> [TASK REQUIREMENTS]: Please give the number of lines in the entries below that hold "agent", with no other words.

^^^^

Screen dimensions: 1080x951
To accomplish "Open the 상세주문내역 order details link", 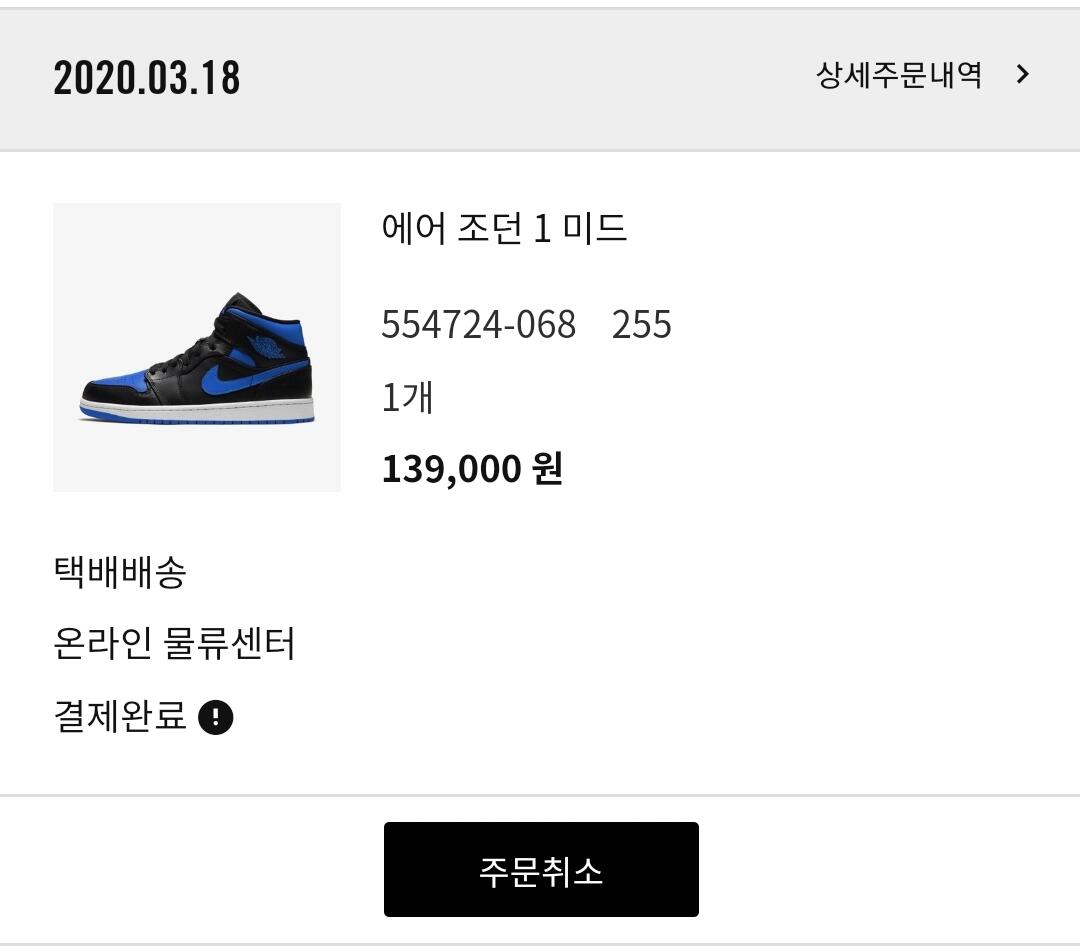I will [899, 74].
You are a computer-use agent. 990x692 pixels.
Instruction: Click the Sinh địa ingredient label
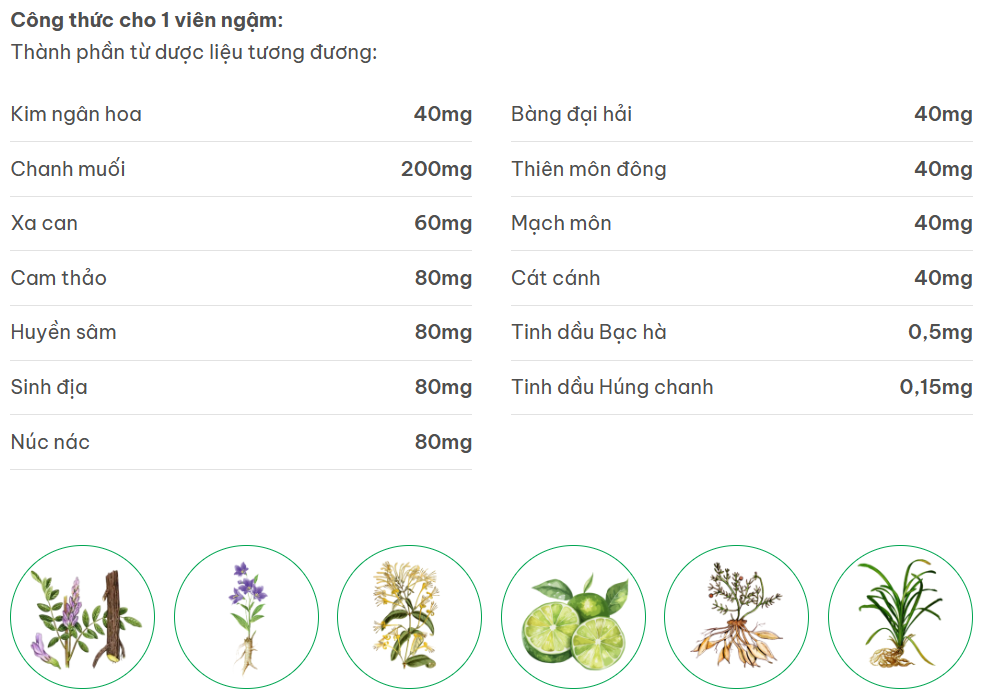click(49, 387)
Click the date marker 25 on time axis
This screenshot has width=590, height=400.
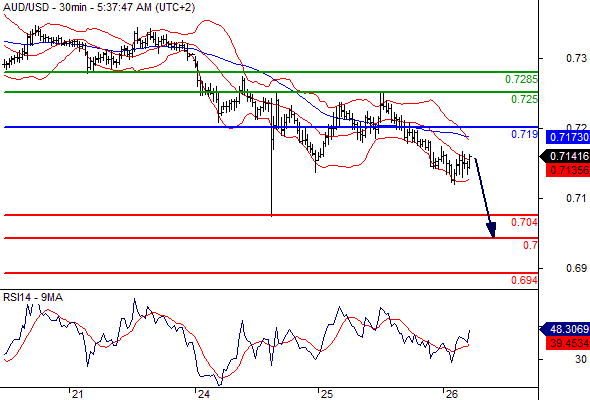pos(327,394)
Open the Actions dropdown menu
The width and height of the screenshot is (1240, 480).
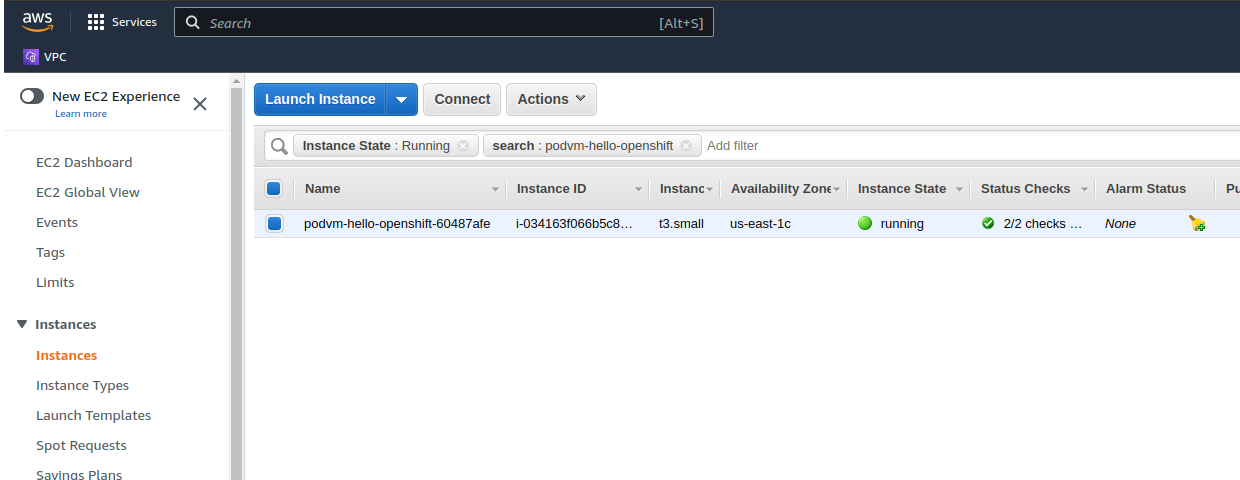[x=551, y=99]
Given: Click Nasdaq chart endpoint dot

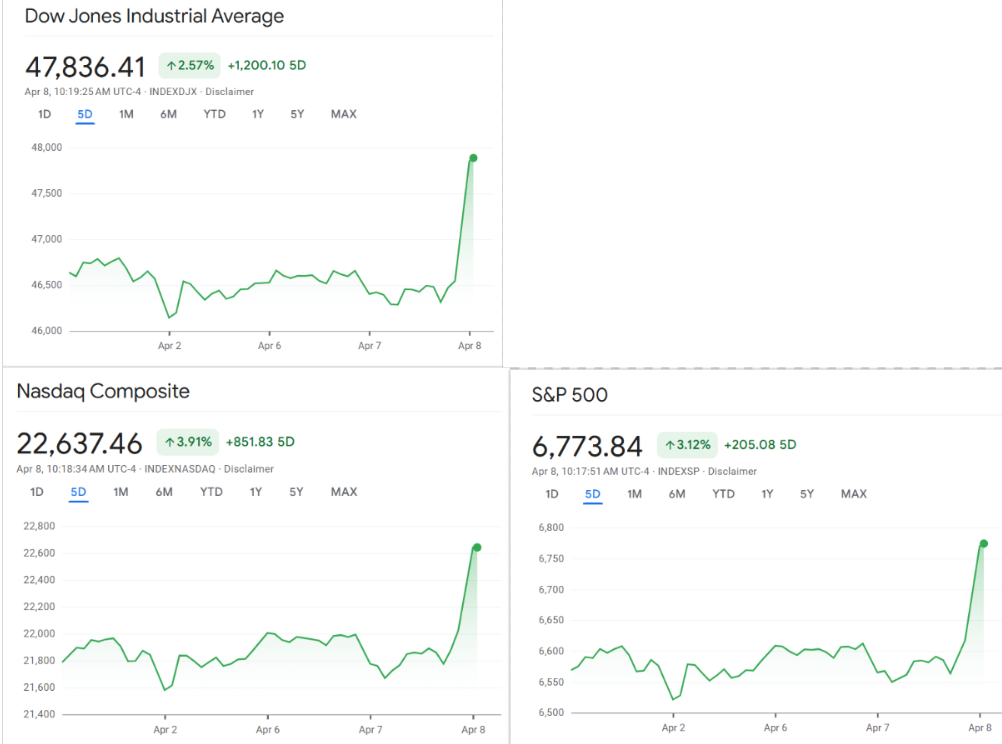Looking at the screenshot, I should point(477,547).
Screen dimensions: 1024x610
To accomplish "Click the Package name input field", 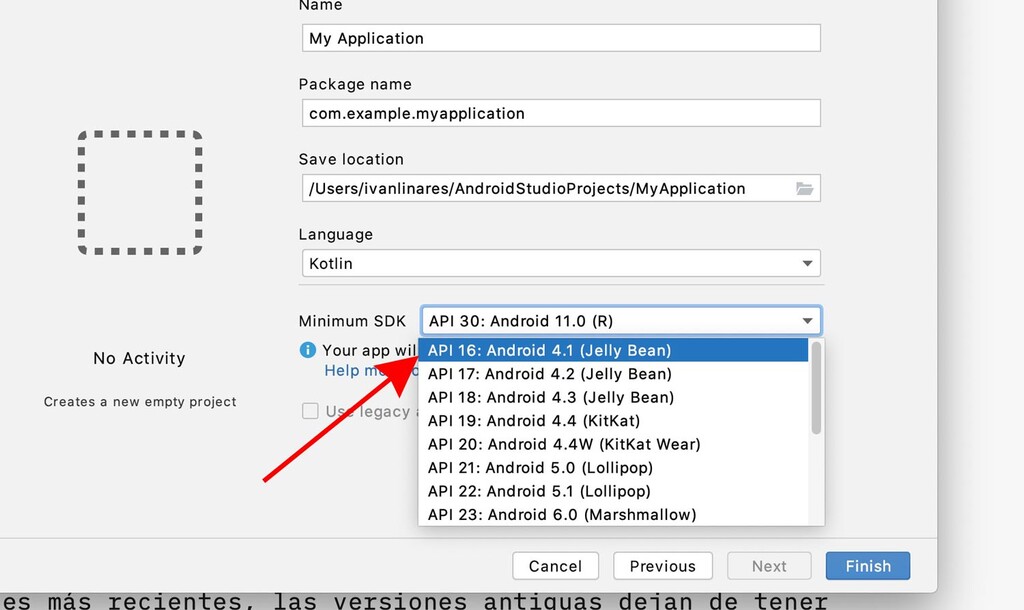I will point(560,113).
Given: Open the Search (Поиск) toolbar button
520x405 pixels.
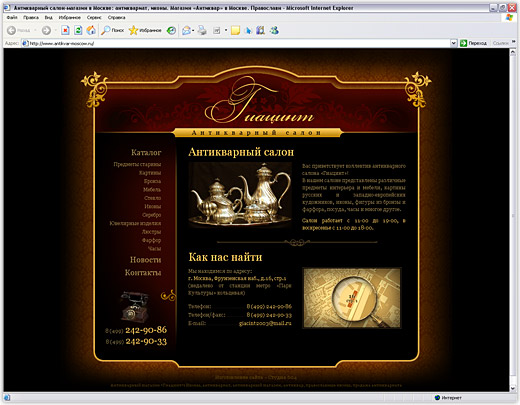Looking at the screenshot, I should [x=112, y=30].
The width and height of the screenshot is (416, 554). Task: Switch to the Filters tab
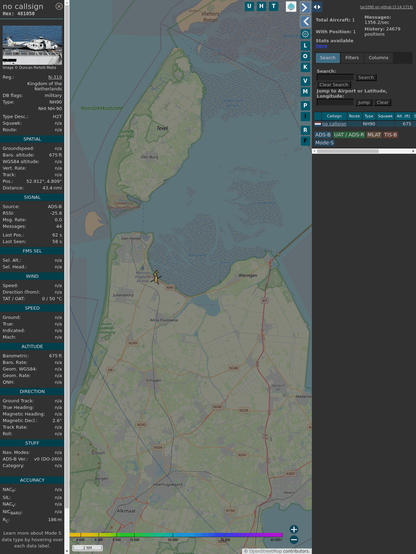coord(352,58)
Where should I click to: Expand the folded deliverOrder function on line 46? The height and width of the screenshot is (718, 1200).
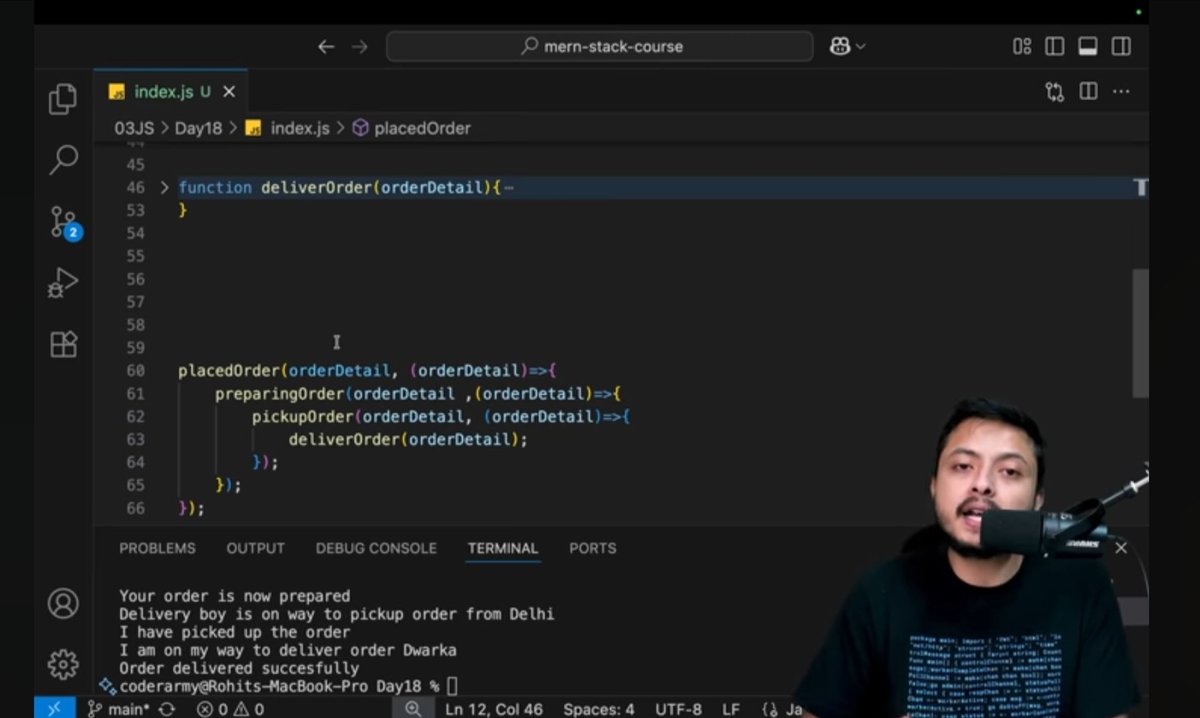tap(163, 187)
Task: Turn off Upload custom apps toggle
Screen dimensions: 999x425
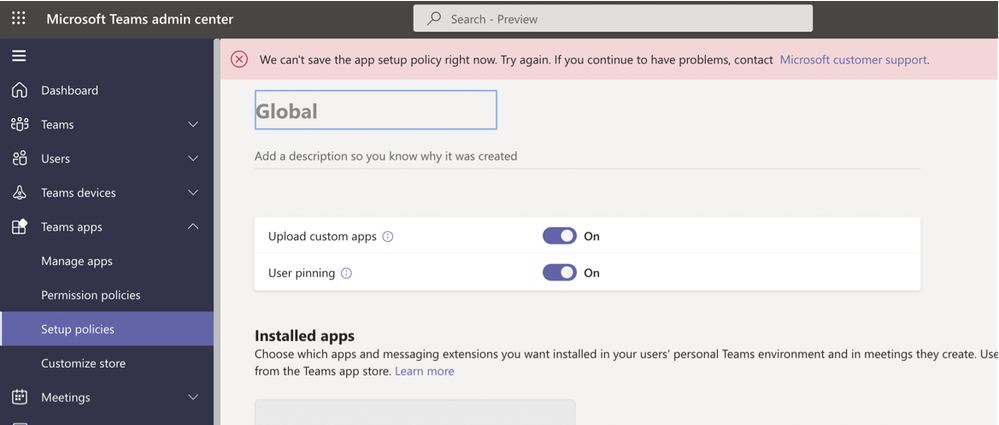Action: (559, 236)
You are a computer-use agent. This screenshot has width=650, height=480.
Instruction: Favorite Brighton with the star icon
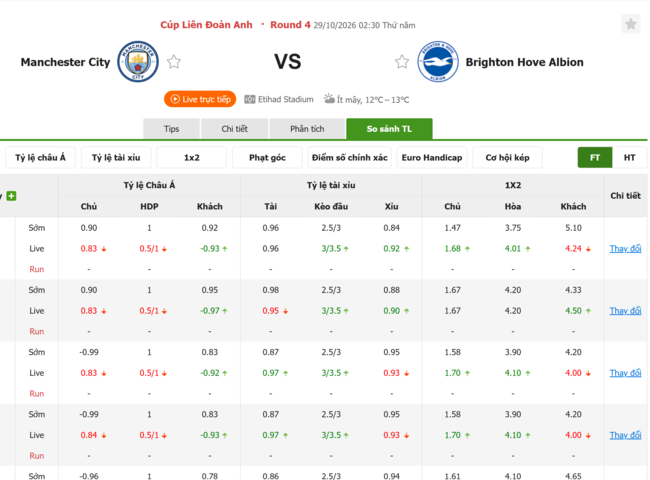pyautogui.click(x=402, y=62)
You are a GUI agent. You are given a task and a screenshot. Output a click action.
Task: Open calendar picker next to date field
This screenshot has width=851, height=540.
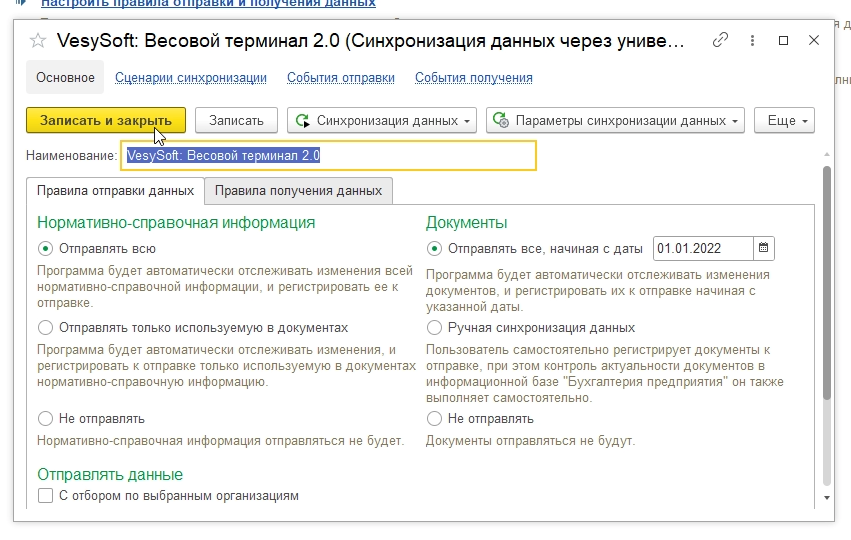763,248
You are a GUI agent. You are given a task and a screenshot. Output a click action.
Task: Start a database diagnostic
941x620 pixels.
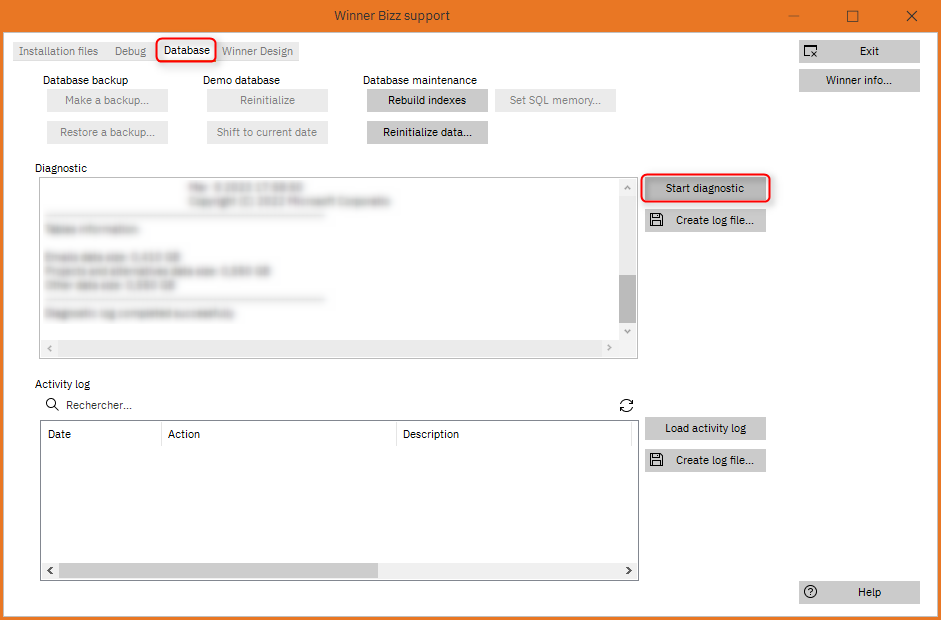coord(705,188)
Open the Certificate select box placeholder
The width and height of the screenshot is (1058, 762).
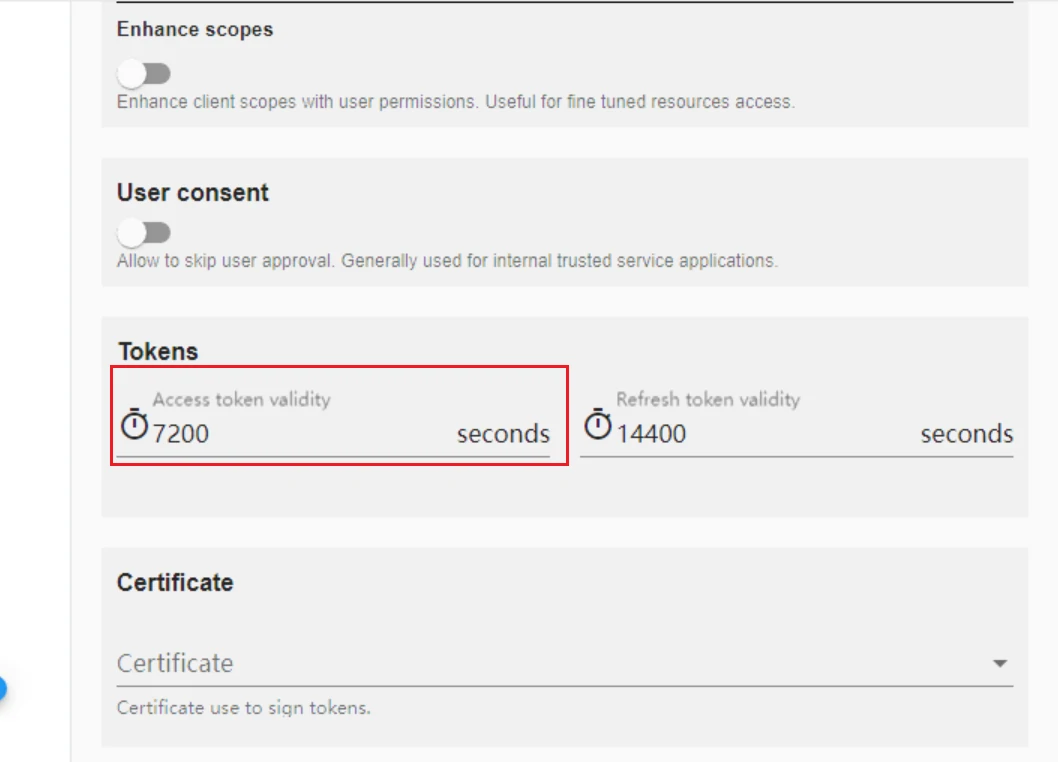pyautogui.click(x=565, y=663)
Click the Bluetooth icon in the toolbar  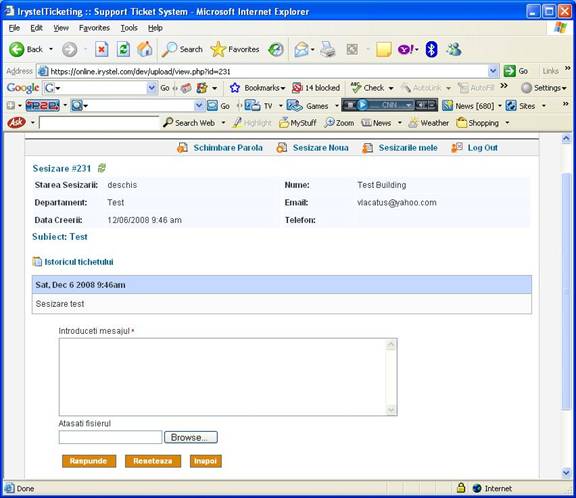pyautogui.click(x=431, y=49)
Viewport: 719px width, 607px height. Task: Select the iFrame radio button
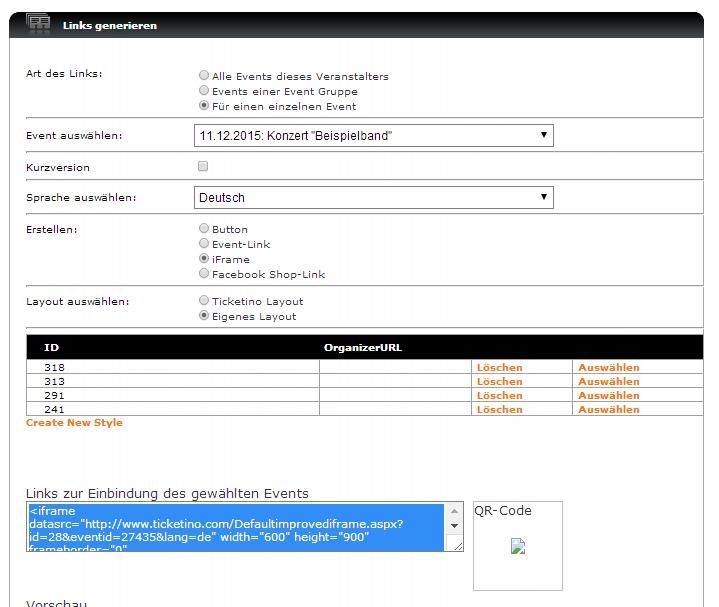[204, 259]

^^^^

> [EXERCISE OUTPUT]: 4